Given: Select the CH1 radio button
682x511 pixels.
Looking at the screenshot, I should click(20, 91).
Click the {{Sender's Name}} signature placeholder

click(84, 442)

...

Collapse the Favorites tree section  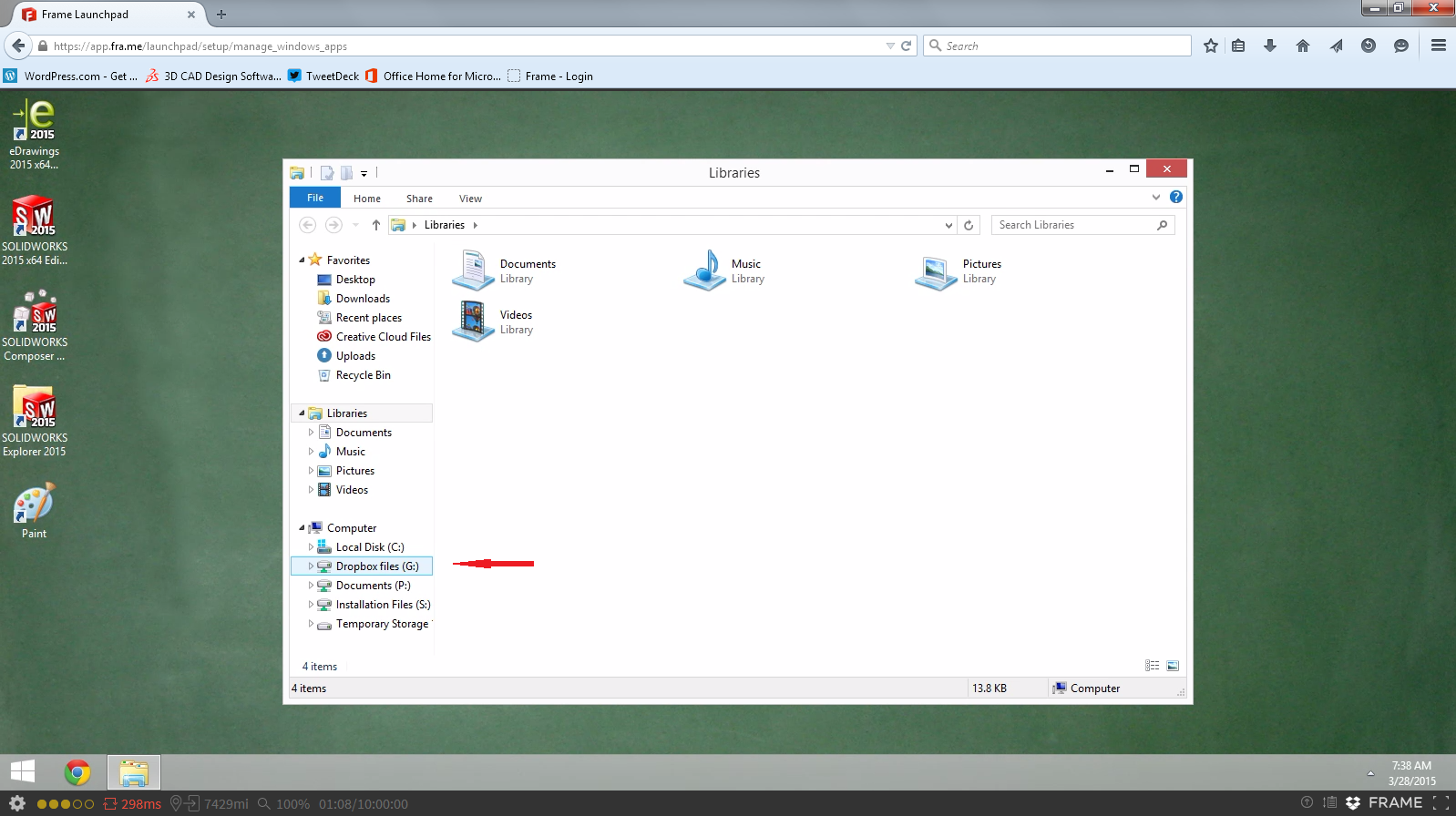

--

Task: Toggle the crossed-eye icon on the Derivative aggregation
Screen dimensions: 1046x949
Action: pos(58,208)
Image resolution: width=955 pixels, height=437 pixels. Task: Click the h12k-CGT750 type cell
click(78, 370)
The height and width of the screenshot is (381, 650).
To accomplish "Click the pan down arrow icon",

## Task to carry out
Give the number of lines in the material above that have the word "icon" in them, and nothing more.

## Response
2